大西佐七のザ・飛騨弁フォーラム いろは歳時記

へのめし,つけな,しとなる

戻る

私:「いろは歳時記」の一句、「へのめしと みそとつけなで しとなった」。この句は川柳だ。
君:句の内容を簡単に共通語で説明してね。
私:「へのめし」は「稗の飯」の事。さて明治あたりまで、日本の貧村では自由に白米が食べられる状況ではなく、常食としていたのが稗ひえ・粟あわ。飛騨は寒冷な地域で稗の地方。「へのめし」は稗と白米の混じった食事の事。「つけな」は漬け菜の漢字を読んでの如し、蕪かぶら、大根などの葉の漬物の事。漬け菜は複数の植物も意味する全国共通語の多義語。「しとなった」は「育った」の意味。中部地方の自ラ五方言動詞に「ひとなる人成」がある。
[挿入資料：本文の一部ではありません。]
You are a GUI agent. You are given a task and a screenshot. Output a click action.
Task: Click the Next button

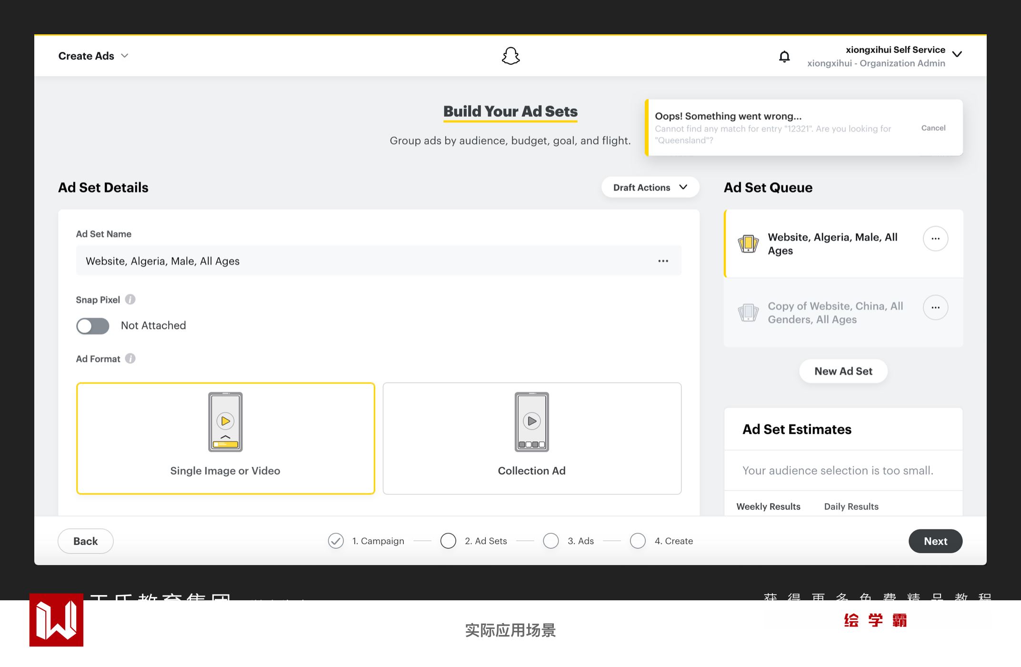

元々の意味は「ひとになる」つまり、立派な大人になる、という意味。これが転じて単に「育つ」という自動詞になった。これの子音交替が「しとなる」。この時から自他対動詞となって「しとなる・しとねる」となった。つまりは「しとねる」は「育てる」の意味。
君:なるほど、稗の飯と味噌と漬菜で育った、という事は、意訳すれば、来る日も来る日も貧しい食事だったのによくぞこんなに大きな大人に育ってくれて、という意味ね。
私:その通り。話は変わるが、飛騨の格言に「生みの親よりしとね親」というのがある。